Milano Senago: Nawal El Saadawi presenta «Dissidenza e scrittura. Conversazione sul mio itinerario intellettuale» (Spirali)

 

La scrittrice e dissidente egiziana Nawal El Saadawi presenterà il suo ultimo libro Dissidenza e scrittura. Conversazione sul mio itinerario intellettuale edito da
Spirali (€ 20, 141 pp) a Milano Senago sabato 25 ottobre alle ore 19,30 a Villa San Carlo Borromeo. Nel libro, Nawal El Saadawi racconta la propria esperienza di medico e
scrittrice impegnata nella battaglia intellettuale contro ogni genere di fanatismo e di fondamentalismo religioso. Il racconto prende avvio dalla propria vita: i primi anni
di scuola in un piccolo borgo in Egitto, in seguito gli studi di medicina all’Università del Cairo, fino all’esercizio della professione di medico, unica donna tra
i poveri.

I suoi primi dubbi sulla religione risalgono alla scuola elemA ROma entare britannica, dove, con due amiche, una ebrea, l’altra copta, comincia a confrontare i tre testi sacri. Il
libro offre una preziosa finestra sulla società egiziana, sulle sue origini e sulle sue trasformazioni, dalla sottomissione coloniale alle riforme di Nasser negli anni cinquanta,
fino al ritorno alla povertà di massa con l’affermarsi dell’integralismo religioso sotto la presidenza di Sadat e quindi di Mubarak.

Note biografiche:

Scrittrice, medico psichiatra e militante per i diritti delle donne. Le battaglie e i suoi libri sulla situazione delle donne nella società egiziana e araba hanno esercitato una
profonda influenza sulle generazioni degli ultimi trent’anni. Durante il regime di Sadat, nel 1981, viene imprigionata per le sue attività politiche e i suoi scritti. La rivista
«Salute», da lei fondata e diretta per più di tre anni, viene chiusa. Dieci anni dopo, un decreto governativo impone la cessazione immediata di ogni
attività dell’Associazione per la solidarietà delle donne arabe, da lei presieduta e chiude la rivista «Noon», di cui Nawal era caporedattore.

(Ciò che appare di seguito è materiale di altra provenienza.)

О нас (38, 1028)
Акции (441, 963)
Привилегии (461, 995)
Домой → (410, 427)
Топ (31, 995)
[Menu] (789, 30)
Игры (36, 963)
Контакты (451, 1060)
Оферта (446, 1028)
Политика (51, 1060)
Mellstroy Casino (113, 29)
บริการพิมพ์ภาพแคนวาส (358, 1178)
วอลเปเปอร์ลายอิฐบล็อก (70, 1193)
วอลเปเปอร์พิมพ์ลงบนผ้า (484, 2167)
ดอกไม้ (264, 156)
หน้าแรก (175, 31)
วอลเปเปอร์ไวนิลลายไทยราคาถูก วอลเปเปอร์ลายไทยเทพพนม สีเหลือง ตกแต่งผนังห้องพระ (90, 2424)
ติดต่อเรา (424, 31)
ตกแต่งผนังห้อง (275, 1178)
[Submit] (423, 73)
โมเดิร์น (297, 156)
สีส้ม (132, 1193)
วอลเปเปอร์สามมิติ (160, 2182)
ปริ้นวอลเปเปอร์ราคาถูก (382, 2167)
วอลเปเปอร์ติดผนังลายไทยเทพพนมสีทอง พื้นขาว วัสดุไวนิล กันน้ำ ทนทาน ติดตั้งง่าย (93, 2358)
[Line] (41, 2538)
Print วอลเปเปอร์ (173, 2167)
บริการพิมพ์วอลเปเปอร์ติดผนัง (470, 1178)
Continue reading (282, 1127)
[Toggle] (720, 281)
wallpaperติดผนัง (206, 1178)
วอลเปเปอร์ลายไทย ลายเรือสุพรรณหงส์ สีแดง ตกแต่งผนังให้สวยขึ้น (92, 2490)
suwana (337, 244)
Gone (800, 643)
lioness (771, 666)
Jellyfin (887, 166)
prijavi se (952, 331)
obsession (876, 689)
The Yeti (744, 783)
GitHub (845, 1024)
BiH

Ha diretto il dipartimento di educazione alla salute del Ministero della Sanità egiziano, ed è membro autorevole nel Consiglio superiore delle arti e delle scienze
sociali. Attualmente, vive negli Stati Uniti ed insegna lingue e letterature asiatiche e africane alla Duke University. È autrice di romanzi, racconti, commedie, memorie, saggi.
Oggi, il suo nome compare su una lista di condannati a morte emanata da alcune organizzazioni terroristiche.